About 7,500 homes were damaged or destroyed in the May 2011 Joplin tornado. Rohr said 84 percent of homes have been rebuilt, fixed or have permits pending. While the city doesn't require safe rooms, it recommends that people "shelter in place" in the event of a storm -- either in a basement, an interior closet or a safe room -- rather than leaving to try to make it to one of several community storm shelters being built at Joplin schools.

Some local governments have taken a partial step toward a residential storm shelter mandate. A Wichita, Kan., ordinance adopted in 1994 requires storm shelters in existing mobile home parks with at least 20 homes and in new parks with at least 10 mobile homes. A 2000 ordinance adopted in Wichita's home of Sedgwick County also required storm shelters for all new mobile home parks with space for at least 10 homes.

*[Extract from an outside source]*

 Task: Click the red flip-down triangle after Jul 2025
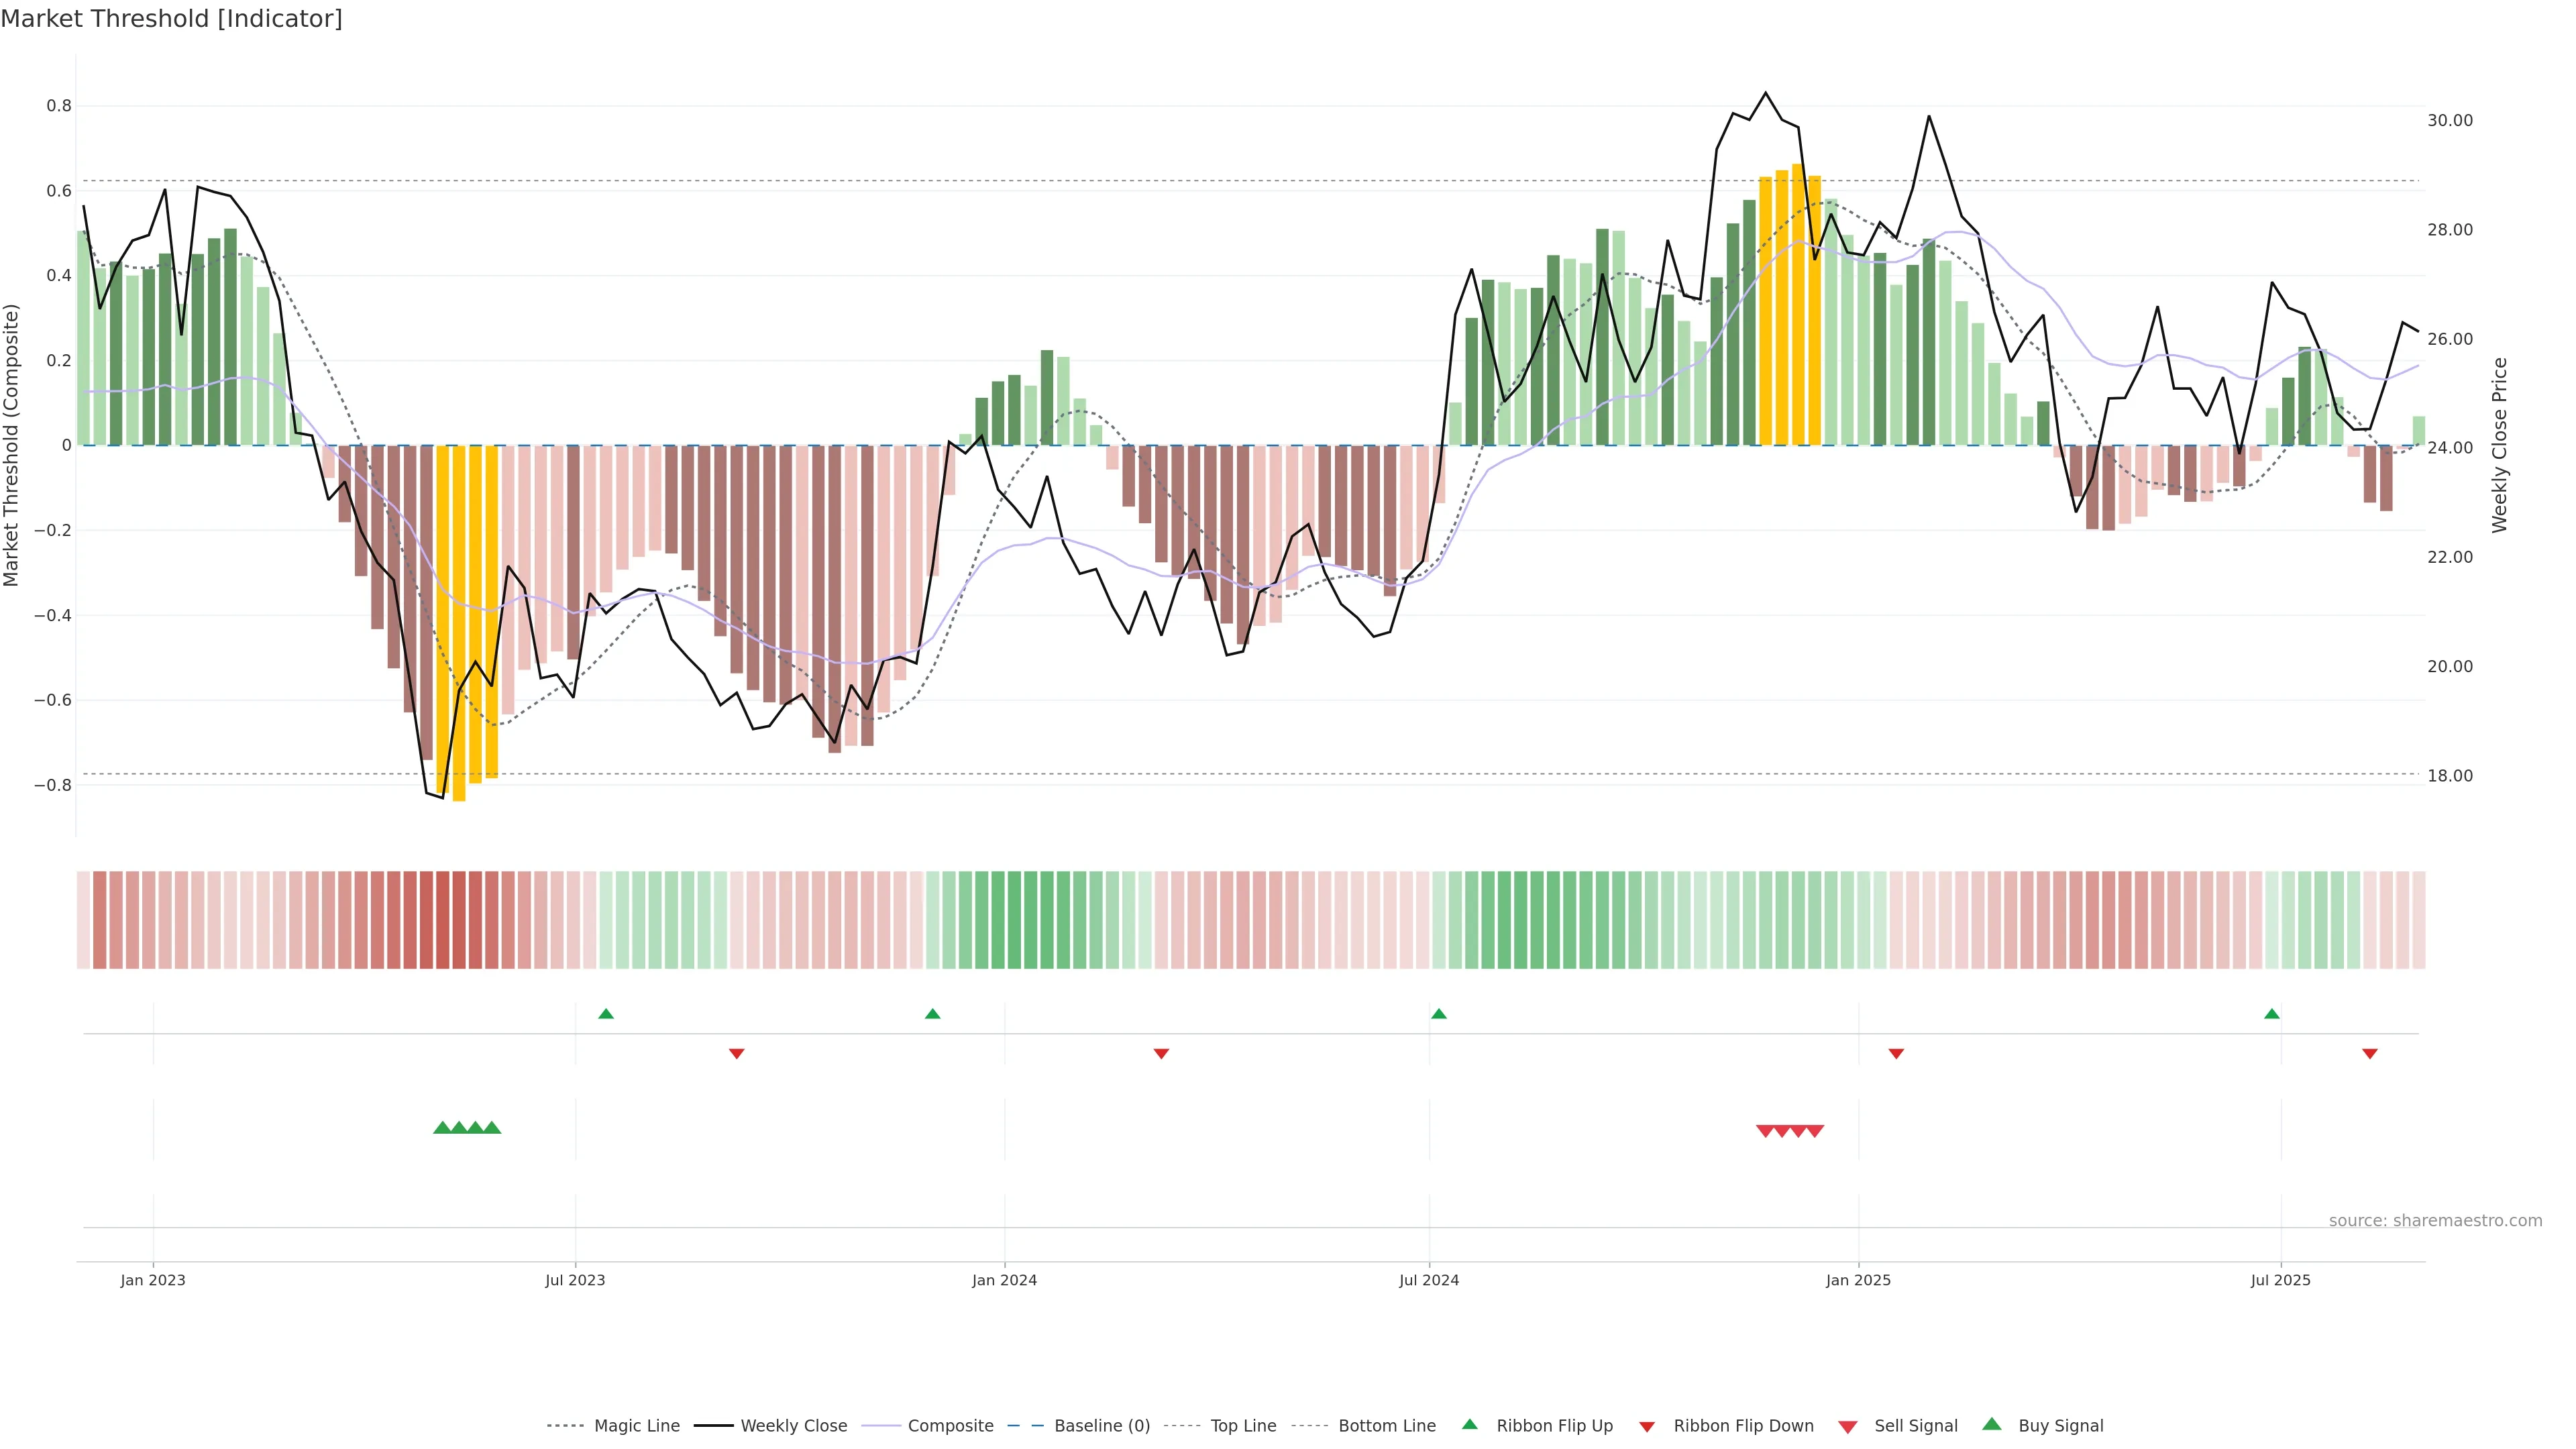click(2369, 1054)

Alabama is the only state that requires new schools to be built with safe rooms, according to the National Storm Shelter Association. But similar mandates could come in the future. Kiesling said a draft of the 2015 update for the International Building Code calls for new schools to have storm-safe areas. Many states and cities incorporate those building standards into their own laws.

Although several schools in the Oklahoma City area already have safe rooms, the two elementary schools that were destroyed by Monday's tornado did not have them. Seven children died in one of those schools.

Yet the question remains. If the government were to mandate safe rooms in schools or homes, would people actually use them?

With a tornado visibly approaching their Moore home, 20-year-old Maritza Marin fled by vehicle with her mother, father and a younger sister. They drove several blocks away, then returned to see a neighbor's red car dumped onto what once was her bedroom. Marin said their home had no storm shelter. She likes the mayor's proposed requirement, but she's not sure she would use a storm shelter if she again found herself facing a tornado.

"I think it would be good to have a shelter, but if you can run away from one, it's better," Marin said.